None of this is to suggest that these places are without problems, of course, or that war is impossible. But given the rapid increase in world population and number of countries (the League of Nations had 63 members at its peak between the wars, while the United Nations currently has 193), a pure extrapolation of historical trends might lead one to expect a great deal more warfare than there currently is. This unprecedented, exponential systemic growth has not resulted in the Malthusian clashes for resources that so many foresaw. States have found ways to cooperate even when faced with growing populations and diminishing resources, and there is no reason to believe that this will change in the future.
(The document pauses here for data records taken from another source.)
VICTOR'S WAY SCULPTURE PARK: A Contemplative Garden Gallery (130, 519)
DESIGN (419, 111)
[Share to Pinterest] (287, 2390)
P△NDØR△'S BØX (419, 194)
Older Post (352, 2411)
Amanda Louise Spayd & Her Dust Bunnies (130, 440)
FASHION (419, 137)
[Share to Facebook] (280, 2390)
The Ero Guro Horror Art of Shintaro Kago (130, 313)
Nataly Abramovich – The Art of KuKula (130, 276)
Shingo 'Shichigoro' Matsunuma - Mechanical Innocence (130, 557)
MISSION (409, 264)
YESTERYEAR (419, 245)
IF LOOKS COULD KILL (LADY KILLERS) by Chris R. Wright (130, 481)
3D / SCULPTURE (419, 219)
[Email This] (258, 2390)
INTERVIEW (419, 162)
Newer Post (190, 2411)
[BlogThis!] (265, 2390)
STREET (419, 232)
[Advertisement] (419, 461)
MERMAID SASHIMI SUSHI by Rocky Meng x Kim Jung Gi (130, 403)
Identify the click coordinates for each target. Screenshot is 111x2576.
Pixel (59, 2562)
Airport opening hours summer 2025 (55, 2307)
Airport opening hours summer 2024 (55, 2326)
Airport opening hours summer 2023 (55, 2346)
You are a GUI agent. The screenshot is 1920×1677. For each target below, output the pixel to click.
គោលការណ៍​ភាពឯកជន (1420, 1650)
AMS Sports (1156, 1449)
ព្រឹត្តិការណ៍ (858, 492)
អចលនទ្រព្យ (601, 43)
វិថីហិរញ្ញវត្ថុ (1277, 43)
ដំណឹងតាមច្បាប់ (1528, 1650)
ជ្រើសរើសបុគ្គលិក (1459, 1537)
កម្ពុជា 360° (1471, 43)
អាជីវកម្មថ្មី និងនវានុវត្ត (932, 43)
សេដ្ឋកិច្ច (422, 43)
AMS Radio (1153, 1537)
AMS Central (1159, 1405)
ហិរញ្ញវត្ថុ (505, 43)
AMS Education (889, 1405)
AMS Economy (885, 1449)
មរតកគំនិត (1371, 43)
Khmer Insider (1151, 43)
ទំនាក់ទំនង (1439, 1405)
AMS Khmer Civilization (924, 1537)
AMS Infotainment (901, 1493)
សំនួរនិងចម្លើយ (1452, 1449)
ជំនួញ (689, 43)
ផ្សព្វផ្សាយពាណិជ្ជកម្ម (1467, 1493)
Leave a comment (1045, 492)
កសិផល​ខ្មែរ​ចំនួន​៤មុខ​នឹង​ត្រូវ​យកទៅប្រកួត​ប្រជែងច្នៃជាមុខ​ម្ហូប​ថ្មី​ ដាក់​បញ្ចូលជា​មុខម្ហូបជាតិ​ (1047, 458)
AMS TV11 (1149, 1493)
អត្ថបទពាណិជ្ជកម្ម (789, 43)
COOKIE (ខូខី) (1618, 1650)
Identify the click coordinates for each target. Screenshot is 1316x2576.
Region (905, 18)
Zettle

Despite a few minor wars and not-so-minor terrorist attacks, it seems clear that more citizens of the twenty-first century—both in terms of raw numbers and as a percentage of the overall global population—will lead mundane, peaceful lives than in any that came before, bothered perhaps by quiet desperation but not by the violence of war. That bears repeating: Today a far greater percentage of the world’s population lives in peace than at any time before in history, which is a non-trivial, curiously underreported statistic. By any reasonable measure, the world is living in a golden age of peace and security, even if it may not always appear to be so.
Is this trend part of a permanent change, or are we merely experiencing the latest of many respites between cataclysms? That answer depends greatly on the explanation for the current age of stability, which is the subject of a robust academic debate. But it is worth noting that history contains precious few examples of the return of institutions deemed by society to be outmoded, barbaric and/or futile. In other words, normative evolution is typically unidirectional. Few would argue, for instance, that either slavery or dueling is likely to reappear in this century. As long as science, technology and economics do not take unprecedented steps backward, major war is unlikely to return, and minor wars will continue to be rare as weak states imitate the behavior of the strong. While the future is unknowable, there is for the first time good reason to believe that the future will be far more peaceful than the past.
“Between the happening of a historical process and its recognition by rulers,” wrote historian Barbara Tuchman, “a lag stretches, full of pitfalls.” While the current era may be full of pitfalls of various kinds, perhaps we can take solace in the knowledge that ours is not a particularly dangerous world, no matter how conventional is the wisdom to the contrary.